Item 7: Cosmic Radiation

  1. The Chair invited BATA provide an update on efforts to involve BA and Virgin in drawing frequent flyer's attention to material on cosmic radiation. Nigel Dowdall informed the group that any initial enthusiasm from the airlines had evaporated. Nigel agreed to continue with his efforts, but the Chair suggested that the new health unit might wish to pick this up.

Item 8: AOB

  1. Graeme Henderson advised that the 3rd part of the Physical Agents Directive (Electromagnetic Frequency and Waves) is expected to be discussed under the Greek EU Presidency.

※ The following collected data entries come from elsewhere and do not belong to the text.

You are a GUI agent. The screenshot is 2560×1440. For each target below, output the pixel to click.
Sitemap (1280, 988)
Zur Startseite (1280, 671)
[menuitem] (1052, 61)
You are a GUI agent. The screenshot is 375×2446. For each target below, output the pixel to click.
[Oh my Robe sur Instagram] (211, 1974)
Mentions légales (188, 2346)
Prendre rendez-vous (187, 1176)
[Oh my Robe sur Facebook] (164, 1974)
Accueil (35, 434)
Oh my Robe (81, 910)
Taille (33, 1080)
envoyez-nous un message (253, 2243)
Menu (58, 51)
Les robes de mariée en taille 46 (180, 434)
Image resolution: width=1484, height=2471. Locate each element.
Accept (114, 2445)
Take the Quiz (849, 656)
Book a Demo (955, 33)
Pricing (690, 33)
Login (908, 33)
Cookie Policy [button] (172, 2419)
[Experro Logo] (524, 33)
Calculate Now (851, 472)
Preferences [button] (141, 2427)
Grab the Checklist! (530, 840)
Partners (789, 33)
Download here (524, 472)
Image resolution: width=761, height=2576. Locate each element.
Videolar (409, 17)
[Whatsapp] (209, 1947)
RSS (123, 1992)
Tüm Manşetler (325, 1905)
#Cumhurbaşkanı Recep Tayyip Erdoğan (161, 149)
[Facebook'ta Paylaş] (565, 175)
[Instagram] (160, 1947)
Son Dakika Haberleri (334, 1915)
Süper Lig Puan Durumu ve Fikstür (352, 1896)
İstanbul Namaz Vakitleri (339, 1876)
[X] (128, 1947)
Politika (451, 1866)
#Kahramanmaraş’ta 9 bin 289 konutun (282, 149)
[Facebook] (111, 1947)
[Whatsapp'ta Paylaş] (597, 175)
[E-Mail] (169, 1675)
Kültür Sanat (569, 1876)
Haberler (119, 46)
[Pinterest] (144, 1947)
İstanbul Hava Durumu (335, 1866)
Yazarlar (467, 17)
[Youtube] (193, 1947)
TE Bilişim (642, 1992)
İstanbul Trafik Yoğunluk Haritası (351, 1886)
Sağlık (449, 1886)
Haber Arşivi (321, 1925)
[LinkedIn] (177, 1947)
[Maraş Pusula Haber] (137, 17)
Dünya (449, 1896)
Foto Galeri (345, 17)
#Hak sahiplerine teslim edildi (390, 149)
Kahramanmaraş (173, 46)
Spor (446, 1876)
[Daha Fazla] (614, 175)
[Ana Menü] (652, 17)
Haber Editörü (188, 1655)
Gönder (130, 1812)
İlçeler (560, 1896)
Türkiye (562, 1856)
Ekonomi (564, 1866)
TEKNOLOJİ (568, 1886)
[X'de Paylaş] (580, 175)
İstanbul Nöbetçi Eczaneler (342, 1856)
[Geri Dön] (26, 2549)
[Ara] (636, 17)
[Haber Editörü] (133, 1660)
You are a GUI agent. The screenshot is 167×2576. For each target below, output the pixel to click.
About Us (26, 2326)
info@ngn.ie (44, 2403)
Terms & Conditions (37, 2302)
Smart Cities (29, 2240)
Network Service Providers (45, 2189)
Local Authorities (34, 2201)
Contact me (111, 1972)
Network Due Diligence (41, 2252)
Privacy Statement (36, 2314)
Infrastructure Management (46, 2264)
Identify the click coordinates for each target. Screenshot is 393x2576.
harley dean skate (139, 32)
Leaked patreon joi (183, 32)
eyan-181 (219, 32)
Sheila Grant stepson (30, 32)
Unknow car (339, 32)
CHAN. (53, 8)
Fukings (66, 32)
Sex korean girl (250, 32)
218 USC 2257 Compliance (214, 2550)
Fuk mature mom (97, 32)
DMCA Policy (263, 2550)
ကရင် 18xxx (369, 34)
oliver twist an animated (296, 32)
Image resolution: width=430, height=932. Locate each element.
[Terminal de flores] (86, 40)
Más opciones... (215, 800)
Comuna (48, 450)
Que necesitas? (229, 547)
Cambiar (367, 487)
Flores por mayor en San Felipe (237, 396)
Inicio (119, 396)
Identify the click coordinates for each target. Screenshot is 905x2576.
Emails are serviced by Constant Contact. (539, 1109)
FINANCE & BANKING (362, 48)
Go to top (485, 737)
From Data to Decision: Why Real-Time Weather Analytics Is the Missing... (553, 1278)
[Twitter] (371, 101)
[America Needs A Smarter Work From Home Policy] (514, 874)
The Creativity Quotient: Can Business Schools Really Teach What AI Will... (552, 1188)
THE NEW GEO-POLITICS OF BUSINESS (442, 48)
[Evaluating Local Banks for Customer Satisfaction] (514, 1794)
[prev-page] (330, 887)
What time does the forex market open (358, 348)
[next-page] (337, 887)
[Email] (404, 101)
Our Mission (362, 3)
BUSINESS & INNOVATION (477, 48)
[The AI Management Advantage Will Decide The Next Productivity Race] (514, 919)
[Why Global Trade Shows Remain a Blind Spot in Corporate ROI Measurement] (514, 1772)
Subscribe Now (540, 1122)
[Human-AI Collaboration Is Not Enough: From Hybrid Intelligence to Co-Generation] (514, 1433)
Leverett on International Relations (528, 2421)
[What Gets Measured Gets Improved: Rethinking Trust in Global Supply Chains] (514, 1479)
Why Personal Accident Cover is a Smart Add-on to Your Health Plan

Action: Graeme Henderson agreed to provide contacts for BALPA and BATA colleagues.

  1. Tom Hamilton drew the group's attention to Dr Tony Evans' presentation at the ECAC Working Group on passenger health in air travel in March, and requested examples of health information provided by airlines.

Action: Roger Wiltshire agreed to source relevant information.

  1. Nigel Dowdall informed the group of a recent newspaper article by Farrol Kahn on the health of frequent flyers.

Action: Nigel Dowdall agreed to provide this article to the Group. Achieved.

  1. Peter North reported on the first Scholl newsletter on DVT that mentions the House of Lords Inquiry into Air Travel and Health.

Action: Peter North agrees to provide this to the Group. Achieved.

Item 9: Dates of next meetings

  1. The next Inclusive meeting is scheduled for 16 May at 10:30 am.